= Eric Lenneberg =

American linguist and neurologist (1921–1975)

Eric Heinz Lenneberg (19 September 1921 – 31 May 1975) was a linguist and neurologist who pioneered ideas on language acquisition and cognitive psychology, particularly in terms of the concept of innateness.

==Life and career==
He was born in Düsseldorf, Germany. Ethnically Jewish, he left Nazi Germany because of rising Nazi persecution. He initially fled to Brazil with his family and then to the United States where he attended the University of Chicago and Harvard University. A professor of psychology and neurobiology, he taught at the Harvard Medical School, the University of Michigan in Ann Arbor and Cornell University and Medical School.

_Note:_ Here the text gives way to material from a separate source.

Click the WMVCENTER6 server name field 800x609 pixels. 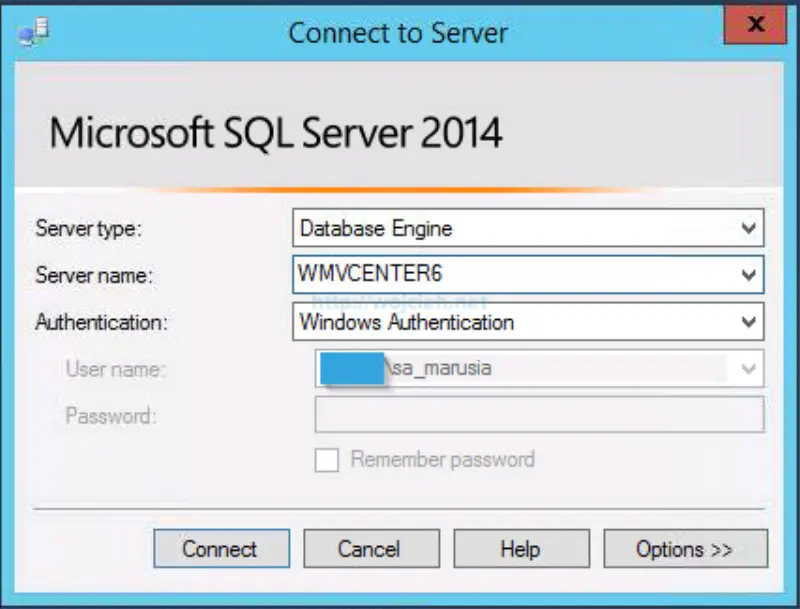click(x=500, y=275)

Lenneberg's 1964 paper "The Capacity of Language Acquisition," originally published in 1960, sets forth seminal arguments about the human-specific biological capacity for language, which were then being developed in his research and discussions with George A. Miller, Noam Chomsky, and others at Harvard and MIT, and popularized by Steven Pinker in his book, The Language Instinct. He presents four arguments for the biological innateness of psychological capacities, parallel to arguments in biology for the innateness of physical traits:

- Universal appearance of a trait at a single time across a species. "Species typical" traits.
- Universal appearance across time for a group. Not just an artifact of cultural history. Again, "species typical" diagnostic feature.
- No learning of the trait is possible.
- Individual development of a trait rigidly follows a given schedule regardless of the particular experience of the organism.

In his publication Biological Foundations of Language he advanced the hypothesis of a critical period for language development; a topic which remains controversial and the subject of debate. Lenneberg's biological approach to language was related to developments such as the motor theory of speech perception developed by Alvin Liberman and colleagues at Haskins Laboratories, which also provided historical antecedents to issues now emerging in embodied philosophy and embodied cognition.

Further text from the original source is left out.